Zimbabwean Opposition Walks out of Mnangagwa’s State of the Nation Address

Zimbabwe's President Emmerson Mnangagwa won the July election with 50.8 percent of the vote

Zimbabwean President Emmerson Mnangagwa on Tuesday gave his first State of the Nation speech since winning a full term in office in July. Opposition lawmakers from the Movement for Democratic Change (MDC) party heckled Mnangagwa’s speech and then walked out in protest.

The MDC is the party of Nelson Chamisa, Mnangagwa’s rival in the first election held after longtime dictator Robert Mugabe was removed in a soft coup. Chamisa has complained of various election irregularities and believes Mnangagwa stole the presidency. Mnangagwa called for national unity in his address, saying, “The election period is decisively behind us. It is now time for us as members of parliament and political leaders to exert our efforts toward delivering promises we made to the electorate.”

The MDC rejected that call by singing a song that lambasted Mnangagwa’s ZANU-PF party and portrayed Zimbabweans as lying awake at night agonizing about their stolen votes. Opposition lawmakers then walked out of parliament during the president’s speech.

“As the MDC we cannot sit there and be addressed by a person who does not even respect the rule of law,” party chair Tabitha Khumalo explained.

MDC Vice President Morgan Komichi dismissed Mnangagwa as an “illegitimate” leader.

“Mnangagwa is not the President of Zimbabwe. The people of Zimbabwe did not vote for him but he was voted by the Zimbabwe Election Commission (ZEC) and the ConCourt only. The will of the people was not respected,” Komichi declared.

“Look at the economy. Things are getting worse, people are dying and Mnangagwa and his government do not seem to care,” he continued. “All this is happening because no one voted for him. Even the international committee is ignoring the situation because everyone knows he is not the President of Zimbabwe, but Nelson Chamisa is.”

The spectacle the MDC created was noisy enough to drown out part of Mnangagwa’s speech, but state television did not show any of that to its viewers, beginning live coverage of the presidential address only after the opposition lawmakers departed.
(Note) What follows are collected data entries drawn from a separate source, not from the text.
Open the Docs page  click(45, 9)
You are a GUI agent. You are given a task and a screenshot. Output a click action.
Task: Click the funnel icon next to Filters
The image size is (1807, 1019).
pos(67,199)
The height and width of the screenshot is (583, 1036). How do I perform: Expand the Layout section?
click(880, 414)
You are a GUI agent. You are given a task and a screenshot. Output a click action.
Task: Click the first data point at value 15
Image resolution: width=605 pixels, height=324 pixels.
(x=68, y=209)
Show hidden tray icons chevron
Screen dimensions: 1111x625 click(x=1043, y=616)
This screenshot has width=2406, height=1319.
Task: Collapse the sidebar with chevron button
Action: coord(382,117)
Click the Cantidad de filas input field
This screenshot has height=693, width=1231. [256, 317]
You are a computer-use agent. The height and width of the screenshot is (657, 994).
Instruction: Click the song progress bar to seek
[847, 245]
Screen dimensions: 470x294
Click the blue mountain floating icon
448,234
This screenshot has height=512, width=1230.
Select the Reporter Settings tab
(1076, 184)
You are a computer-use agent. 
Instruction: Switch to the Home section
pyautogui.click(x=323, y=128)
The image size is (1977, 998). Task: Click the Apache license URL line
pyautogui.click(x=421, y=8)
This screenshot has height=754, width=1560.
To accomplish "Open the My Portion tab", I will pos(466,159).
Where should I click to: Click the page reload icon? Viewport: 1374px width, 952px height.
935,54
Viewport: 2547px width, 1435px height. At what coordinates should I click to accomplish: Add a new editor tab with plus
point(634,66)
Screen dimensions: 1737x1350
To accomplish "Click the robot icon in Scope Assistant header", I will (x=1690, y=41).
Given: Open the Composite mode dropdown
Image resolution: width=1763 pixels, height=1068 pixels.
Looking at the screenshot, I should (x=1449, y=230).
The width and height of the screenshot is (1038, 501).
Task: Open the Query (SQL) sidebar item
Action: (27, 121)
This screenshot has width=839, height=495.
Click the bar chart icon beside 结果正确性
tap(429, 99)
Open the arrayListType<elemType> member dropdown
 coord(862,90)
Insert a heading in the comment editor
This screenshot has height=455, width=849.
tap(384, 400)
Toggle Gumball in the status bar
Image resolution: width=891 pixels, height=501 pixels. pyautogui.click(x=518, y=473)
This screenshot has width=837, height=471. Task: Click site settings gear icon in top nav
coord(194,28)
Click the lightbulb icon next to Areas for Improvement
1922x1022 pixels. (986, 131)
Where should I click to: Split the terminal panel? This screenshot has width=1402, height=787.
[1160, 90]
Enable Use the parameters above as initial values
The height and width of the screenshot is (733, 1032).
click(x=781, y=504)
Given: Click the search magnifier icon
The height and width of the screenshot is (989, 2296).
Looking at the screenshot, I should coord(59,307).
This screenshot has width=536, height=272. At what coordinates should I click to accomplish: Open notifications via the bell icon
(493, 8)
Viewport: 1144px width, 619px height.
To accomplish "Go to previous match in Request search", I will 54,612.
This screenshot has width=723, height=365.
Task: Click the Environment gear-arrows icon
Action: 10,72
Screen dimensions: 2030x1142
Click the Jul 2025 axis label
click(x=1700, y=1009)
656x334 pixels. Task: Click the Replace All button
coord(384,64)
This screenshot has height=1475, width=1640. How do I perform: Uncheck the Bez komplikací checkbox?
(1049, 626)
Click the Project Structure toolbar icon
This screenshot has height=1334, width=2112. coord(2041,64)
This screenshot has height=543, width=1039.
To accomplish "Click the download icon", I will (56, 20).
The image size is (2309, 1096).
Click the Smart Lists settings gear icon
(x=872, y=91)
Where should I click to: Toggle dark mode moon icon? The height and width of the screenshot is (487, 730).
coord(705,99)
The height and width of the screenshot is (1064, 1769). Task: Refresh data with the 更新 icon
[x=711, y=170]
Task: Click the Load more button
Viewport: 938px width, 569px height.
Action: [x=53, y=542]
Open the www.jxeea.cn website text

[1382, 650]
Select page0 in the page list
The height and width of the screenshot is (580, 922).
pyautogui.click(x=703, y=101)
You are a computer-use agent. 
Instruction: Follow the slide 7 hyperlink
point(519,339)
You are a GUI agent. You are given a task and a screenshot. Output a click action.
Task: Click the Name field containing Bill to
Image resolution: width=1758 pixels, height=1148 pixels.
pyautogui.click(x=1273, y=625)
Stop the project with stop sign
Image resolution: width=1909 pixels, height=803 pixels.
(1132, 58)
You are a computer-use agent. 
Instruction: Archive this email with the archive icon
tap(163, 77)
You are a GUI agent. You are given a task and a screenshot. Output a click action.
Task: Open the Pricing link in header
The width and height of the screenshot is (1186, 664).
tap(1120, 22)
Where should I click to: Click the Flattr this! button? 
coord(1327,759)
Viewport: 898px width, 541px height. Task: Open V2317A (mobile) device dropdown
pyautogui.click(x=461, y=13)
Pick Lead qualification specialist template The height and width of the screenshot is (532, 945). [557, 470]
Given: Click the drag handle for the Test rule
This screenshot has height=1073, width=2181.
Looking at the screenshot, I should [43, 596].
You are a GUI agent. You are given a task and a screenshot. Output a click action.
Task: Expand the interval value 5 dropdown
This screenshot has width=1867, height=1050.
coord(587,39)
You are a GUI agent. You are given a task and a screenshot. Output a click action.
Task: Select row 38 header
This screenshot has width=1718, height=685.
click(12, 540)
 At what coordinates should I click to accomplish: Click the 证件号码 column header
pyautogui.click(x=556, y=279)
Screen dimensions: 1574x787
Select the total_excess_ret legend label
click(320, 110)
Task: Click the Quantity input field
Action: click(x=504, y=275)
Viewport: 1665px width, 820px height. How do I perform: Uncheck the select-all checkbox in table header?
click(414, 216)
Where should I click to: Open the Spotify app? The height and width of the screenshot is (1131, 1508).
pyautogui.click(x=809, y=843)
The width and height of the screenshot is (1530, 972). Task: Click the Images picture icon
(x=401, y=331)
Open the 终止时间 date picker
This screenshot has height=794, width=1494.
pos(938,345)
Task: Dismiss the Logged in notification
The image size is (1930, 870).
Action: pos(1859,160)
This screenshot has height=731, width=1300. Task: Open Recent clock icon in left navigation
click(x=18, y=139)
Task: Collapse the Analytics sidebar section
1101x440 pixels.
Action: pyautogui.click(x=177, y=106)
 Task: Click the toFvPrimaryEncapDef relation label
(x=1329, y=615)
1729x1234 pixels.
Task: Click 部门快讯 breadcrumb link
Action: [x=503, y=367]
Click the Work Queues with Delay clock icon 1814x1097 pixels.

The MDC hinted that its efforts to humiliate Mnangagwa and other ZANU-PF officials are just getting started. Party representatives jeered Chief Justice Luke Malaba and called him an election “thief” last week when he swore in returning House Speaker Jacob Mudenda and other officials, notably including the chief of the Zimbabwe Electoral Commission, Priscilla Chigumba.

As for the substance of Mnangagwa’s State of the Nation address, he promised to cut red tape and battle government corruption. He announced $500 million in foreign stimulus loans to Zimbabwean companies and said he was not yet ready to reintroduce Zimbabwe’s notoriously worthless currency, which was printed in $100 trillion bills by the end of Mugabe’s reign.

“There should be fiscal discipline, while a culture hard work and transparency should be entrenched in all our people. No one is above the law and no one will be allowed to steal from the people of Zimbabwe,” Mnangagwa said.